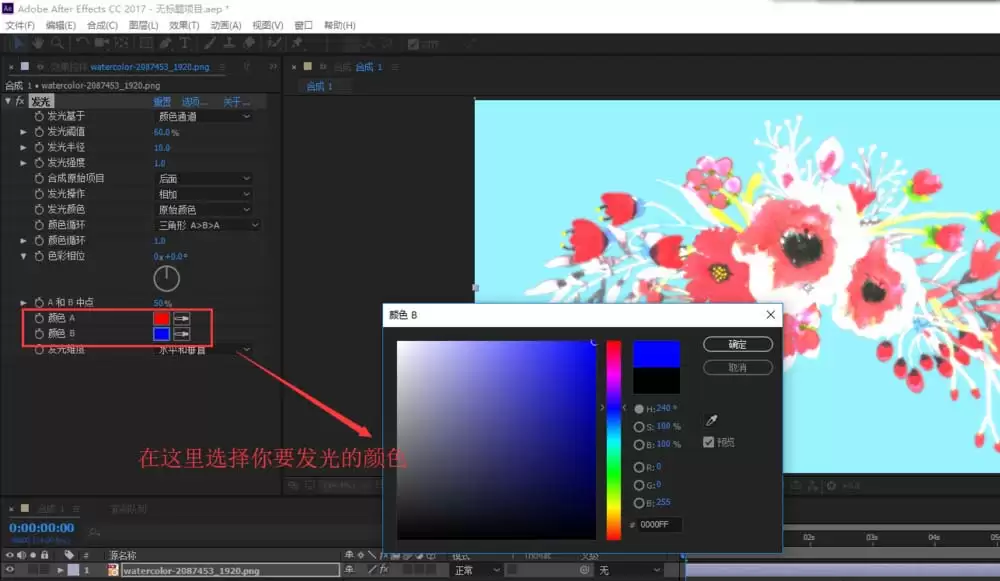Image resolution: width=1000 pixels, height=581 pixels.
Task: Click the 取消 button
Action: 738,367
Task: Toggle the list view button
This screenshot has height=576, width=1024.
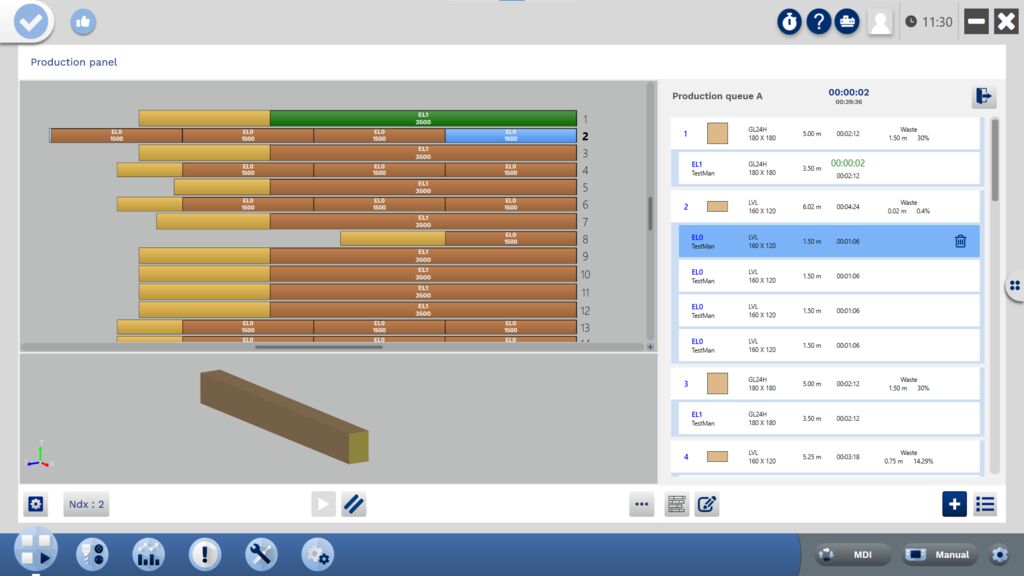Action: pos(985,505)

┄┄┄┄┄┄

THE EXERCISE: Please rewrite these records, swapping "list view" for "grid view" and leaving everything else unchanged. Leave the pictures out of your answer.

EXERCISE SOLUTION:
Image resolution: width=1000 pixels, height=581 pixels.
Task: Click the 取消 button
Action: 738,367
Task: Toggle the grid view button
This screenshot has height=576, width=1024.
Action: pos(985,505)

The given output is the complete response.